• WORK ORDER: Would you return the lines from the one that contains "This screenshot has height=539, width=763." to the last line of the entries below, exactly and with nothing added?

• EXTRACTED DATA:
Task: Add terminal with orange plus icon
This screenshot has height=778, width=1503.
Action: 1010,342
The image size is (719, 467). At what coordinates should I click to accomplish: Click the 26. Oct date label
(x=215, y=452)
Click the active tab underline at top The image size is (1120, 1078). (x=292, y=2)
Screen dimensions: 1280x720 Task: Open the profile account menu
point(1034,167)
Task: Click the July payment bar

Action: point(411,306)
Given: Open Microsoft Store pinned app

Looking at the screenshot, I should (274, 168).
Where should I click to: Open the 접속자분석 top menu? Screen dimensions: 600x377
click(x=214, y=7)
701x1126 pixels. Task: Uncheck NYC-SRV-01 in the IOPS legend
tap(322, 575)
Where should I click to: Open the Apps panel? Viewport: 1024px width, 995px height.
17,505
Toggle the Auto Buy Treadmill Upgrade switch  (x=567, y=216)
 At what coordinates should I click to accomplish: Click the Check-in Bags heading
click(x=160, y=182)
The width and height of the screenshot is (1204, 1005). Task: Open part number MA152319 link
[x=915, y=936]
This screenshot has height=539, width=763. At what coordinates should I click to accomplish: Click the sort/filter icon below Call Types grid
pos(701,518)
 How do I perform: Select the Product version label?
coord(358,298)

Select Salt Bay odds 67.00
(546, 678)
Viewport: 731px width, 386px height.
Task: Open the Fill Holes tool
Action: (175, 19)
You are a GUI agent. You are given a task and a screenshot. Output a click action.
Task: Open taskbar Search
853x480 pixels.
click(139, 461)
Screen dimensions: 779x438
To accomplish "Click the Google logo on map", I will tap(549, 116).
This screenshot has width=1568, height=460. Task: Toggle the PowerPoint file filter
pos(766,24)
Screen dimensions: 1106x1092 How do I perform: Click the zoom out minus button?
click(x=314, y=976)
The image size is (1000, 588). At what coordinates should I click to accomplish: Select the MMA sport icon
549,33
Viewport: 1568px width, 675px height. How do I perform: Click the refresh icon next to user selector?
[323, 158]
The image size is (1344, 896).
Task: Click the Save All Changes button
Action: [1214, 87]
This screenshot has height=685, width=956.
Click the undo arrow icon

• YOUR SOLUTION:
This screenshot has height=539, width=763. At what coordinates should I click to accomplish: Click the sort/filter icon below Call Types grid
pos(701,518)
 How do I perform: Select the Product version label?
coord(358,298)

Select Salt Bay odds 67.00
(546, 678)
Viewport: 731px width, 386px height.
Task: Open the Fill Holes tool
Action: (175, 19)
You are a GUI agent. You are given a task and a screenshot. Output a click action.
Task: Open taskbar Search
853x480 pixels.
click(139, 461)
Screen dimensions: 779x438
To accomplish "Click the Google logo on map", I will tap(549, 116).
This screenshot has width=1568, height=460. Task: Toggle the PowerPoint file filter
pos(766,24)
Screen dimensions: 1106x1092 How do I perform: Click the zoom out minus button?
click(x=314, y=976)
The image size is (1000, 588). At what coordinates should I click to accomplish: Select the MMA sport icon
549,33
Viewport: 1568px width, 675px height. How do I perform: Click the refresh icon next to user selector?
[323, 158]
The image size is (1344, 896).
Task: Click the Save All Changes button
Action: [1214, 87]
This screenshot has height=685, width=956.
Click the undo arrow icon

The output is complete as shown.